Re: [R] Possible Improvement to sapply

2018-03-13 Thread Martin Maechler
>>>>> Doran, Harold <hdo...@air.org>
>>>>> on Tue, 13 Mar 2018 16:14:19 + writes:

> You’re right, it sure does. My suggestion causes it to fail when simplify 
= ‘array’

> From: William Dunlap [mailto:wdun...@tibco.com]
> Sent: Tuesday, March 13, 2018 12:11 PM
> To: Doran, Harold <hdo...@air.org>
> Cc: r-help@r-project.org
> Subject: Re: [R] Possible Improvement to sapply

> Wouldn't that change how simplify='array' is handled?

>> str(sapply(1:3, function(x)diag(x,5,2), simplify="array"))
> int [1:5, 1:2, 1:3] 1 0 0 0 0 0 1 0 0 0 ...
>> str(sapply(1:3, function(x)diag(x,5,2), simplify=TRUE))
> int [1:10, 1:3] 1 0 0 0 0 0 1 0 0 0 ...
>> str(sapply(1:3, function(x)diag(x,5,2), simplify=FALSE))
> List of 3
> $ : int [1:5, 1:2] 1 0 0 0 0 0 1 0 0 0
> $ : int [1:5, 1:2] 2 0 0 0 0 0 2 0 0 0
> $ : int [1:5, 1:2] 3 0 0 0 0 0 3 0 0 0


> Bill Dunlap
> TIBCO Software
> wdunlap tibco.com<http://tibco.com>

Yes, indeed, thank you Bill!

I sometimes marvel at how much the mental capacities of R core
are underestimated.  Of course, nobody is perfect, but the bugs
we produce are really more subtle than that ...  ;-)

Martin Maechler
R core  


> On Tue, Mar 13, 2018 at 6:23 AM, Doran, Harold 
<hdo...@air.org<mailto:hdo...@air.org>> wrote:
> While working with sapply, the documentation states that the simplify 
argument will yield a vector, matrix etc "when possible". I was curious how the 
code actually defined "as possible" and see this within the function

> if (!identical(simplify, FALSE) && length(answer))

> This seems superfluous to me, in particular this part:

> !identical(simplify, FALSE)

> The preceding code could be reduced to

> if (simplify && length(answer))

> and it would not need to execute the call to identical in order to 
trigger the conditional execution, which is known from the user's simplify = 
TRUE or FALSE inputs. I *think* the extra call to identical is just unnecessary 
overhead in this instance.

> Take for example, the following toy example code and benchmark results 
and a small modification to sapply:

> myList <- list(a = rnorm(100), b = rnorm(100))

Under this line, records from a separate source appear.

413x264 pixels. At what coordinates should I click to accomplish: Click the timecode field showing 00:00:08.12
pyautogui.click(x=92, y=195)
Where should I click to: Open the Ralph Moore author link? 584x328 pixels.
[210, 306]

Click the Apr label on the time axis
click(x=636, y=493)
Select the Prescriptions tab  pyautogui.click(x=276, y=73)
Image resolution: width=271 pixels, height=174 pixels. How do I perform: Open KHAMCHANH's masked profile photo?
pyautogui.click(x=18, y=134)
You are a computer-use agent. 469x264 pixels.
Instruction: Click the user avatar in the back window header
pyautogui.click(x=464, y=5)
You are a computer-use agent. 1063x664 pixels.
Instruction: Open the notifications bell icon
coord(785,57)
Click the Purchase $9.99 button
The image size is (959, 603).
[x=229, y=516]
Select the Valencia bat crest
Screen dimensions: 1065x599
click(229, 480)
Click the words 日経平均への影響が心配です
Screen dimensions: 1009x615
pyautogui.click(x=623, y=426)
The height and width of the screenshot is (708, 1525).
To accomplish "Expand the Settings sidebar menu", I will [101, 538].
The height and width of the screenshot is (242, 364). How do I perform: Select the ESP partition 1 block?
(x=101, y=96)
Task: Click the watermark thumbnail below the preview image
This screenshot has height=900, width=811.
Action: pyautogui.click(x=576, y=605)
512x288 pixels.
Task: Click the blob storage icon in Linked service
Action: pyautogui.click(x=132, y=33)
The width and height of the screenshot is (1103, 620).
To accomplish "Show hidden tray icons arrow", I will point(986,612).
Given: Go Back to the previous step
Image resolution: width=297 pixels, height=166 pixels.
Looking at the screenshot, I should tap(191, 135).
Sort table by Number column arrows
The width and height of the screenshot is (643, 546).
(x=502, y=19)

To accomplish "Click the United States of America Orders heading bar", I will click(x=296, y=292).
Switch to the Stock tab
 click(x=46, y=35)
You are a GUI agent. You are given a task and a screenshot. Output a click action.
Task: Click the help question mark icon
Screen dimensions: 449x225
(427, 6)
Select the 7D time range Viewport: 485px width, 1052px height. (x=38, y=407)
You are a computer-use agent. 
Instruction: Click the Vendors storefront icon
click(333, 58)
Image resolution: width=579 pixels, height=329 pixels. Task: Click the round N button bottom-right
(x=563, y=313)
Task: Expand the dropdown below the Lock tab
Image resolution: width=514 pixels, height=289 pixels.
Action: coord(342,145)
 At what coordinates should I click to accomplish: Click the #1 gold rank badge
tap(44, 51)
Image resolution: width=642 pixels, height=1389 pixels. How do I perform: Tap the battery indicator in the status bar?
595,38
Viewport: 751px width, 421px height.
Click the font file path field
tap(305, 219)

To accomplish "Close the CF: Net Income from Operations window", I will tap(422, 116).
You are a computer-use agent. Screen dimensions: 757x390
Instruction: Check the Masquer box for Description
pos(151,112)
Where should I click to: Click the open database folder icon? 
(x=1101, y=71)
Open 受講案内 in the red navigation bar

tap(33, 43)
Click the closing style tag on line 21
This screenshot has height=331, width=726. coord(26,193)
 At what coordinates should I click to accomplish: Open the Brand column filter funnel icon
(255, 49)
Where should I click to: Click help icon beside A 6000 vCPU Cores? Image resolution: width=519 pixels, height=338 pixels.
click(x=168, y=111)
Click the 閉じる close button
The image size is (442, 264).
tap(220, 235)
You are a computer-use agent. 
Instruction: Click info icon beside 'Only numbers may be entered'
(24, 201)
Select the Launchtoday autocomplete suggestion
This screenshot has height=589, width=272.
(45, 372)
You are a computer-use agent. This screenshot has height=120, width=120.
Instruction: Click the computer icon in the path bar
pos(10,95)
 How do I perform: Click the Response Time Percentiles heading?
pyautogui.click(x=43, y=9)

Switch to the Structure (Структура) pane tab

> answer <- lapply(X = myList, FUN = length)
> simplify = TRUE

> library(microbenchmark)

> mySapply <- function (X, FUN, ..., simplify = TRUE, USE.NAMES = TRUE){
> FUN <- match.fun(FUN)
> answer <- lapply(X = X, FUN = FUN, ...)
> if (USE.NAMES && is.character(X) && is.null(names(answer)))
> names(answer) <- X
> if (simplify && length(answer))
> simplify2array(answer, higher = (simplify == "array"))
> else answer
> }


>> microbenchmark(sapply(myList, length), times = 1L)
> Unit: microseconds
> exprmin lq mean median uqmax neval
> sapply(myList, length) 14.156 15.572 16.67603 15.926 16.634 650.46 1
>> microbenchmark(mySapply(myList, length), times = 1L)
> Unit: microseconds
> exprmin lq mean median uq  max neval
> mySapply(myList, length) 13.095 14.864 16.02964 15.218 15.573 1671.804 
1

> My benchmark timings show a timing improvement with only that small 
change made and it is seemingly nominal. In my actual work, the sapply function 
is called millions of times and this additional overhead propagates to some 
overall additional computing time.

> I have done some limited testing on various real data to verify that the 
objects produced under both variants of the sapply (base R and my modified) 
yield identical objects when simply is both TRUE or FALSE.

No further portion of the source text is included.